3.1. Sirtuins
Sirtuins, also known as Sir2 proteins (silent information regulator 2), have a conserved catalytic core domain characterized by its requirement for nicotine adenine dinucleotide (NAD) to catalyze protein deacetylation by transferring the acetyl group from the lysine to NAD+, resulting in deacetylated lysine, nicotinamide (NAM) and 2′-O-acetyl-ADP- ribose (Figure 2B) (Blander & Guarente, 2004). These proteins are evolutionarily conserved within the three domains of bacteria, archaea, and eukaryotes.
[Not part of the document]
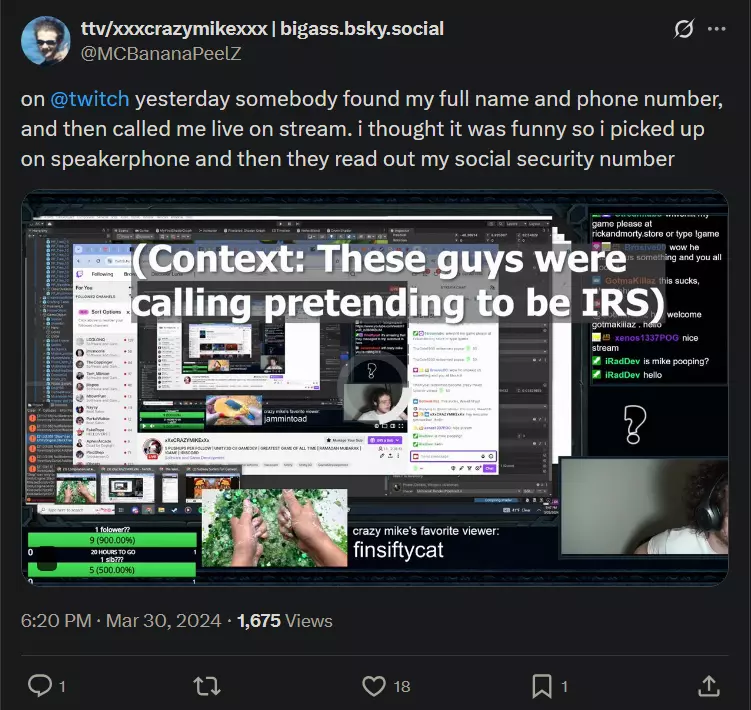
Task: Open the streamer webcam thumbnail
Action: click(645, 507)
The sirtuins have a conserved catalytic core domain, characterized by its requirement for nicotine adenine dinucleotide (NAD), to catalyze deacetylation by transferring the acetyl group from the lysine to NAD+(Michan & Sinclair, 2007; Sauve et al., 2006).
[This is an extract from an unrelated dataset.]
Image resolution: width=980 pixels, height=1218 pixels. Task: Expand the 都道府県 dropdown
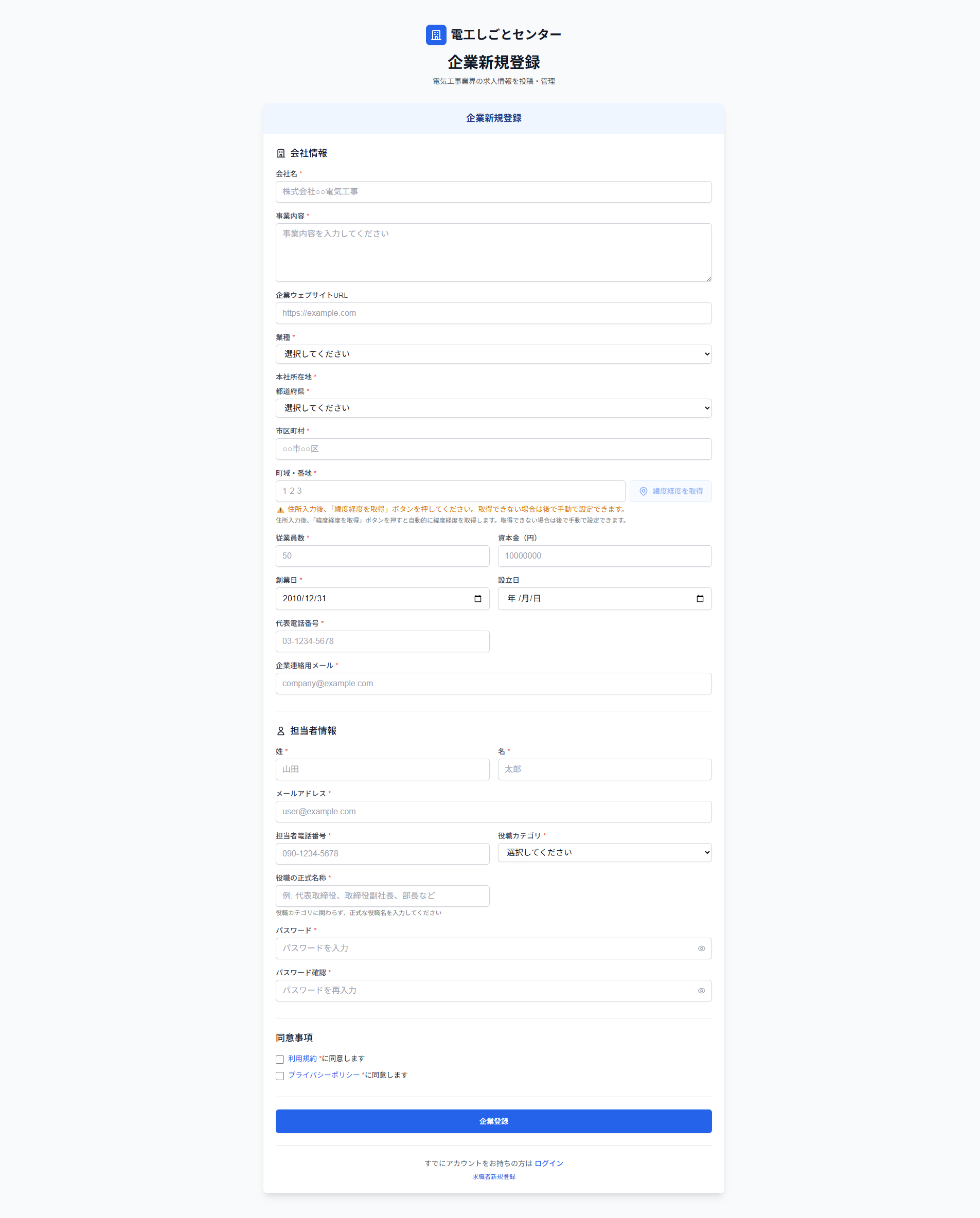tap(493, 408)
Bacterial genomes and most archaea encode one or two sirtuins, except for Escherichia coli , which encodes three, whereas eukaryotes typically contain multiple sirtuins. Lammers (2021) suggests that the low number of sirtuins in bacteria allows them to control specific physiological processes where they can present a very narrow substrate range or may have a high degree of promiscuity in substrate recognition. An enzyme with high substrate promiscuity may also have specificity for certain substrates because they are processed more efficiently due to the region within the cell where the reaction occurs or by transcriptional regulation of their expression levels (Lammers, 2021).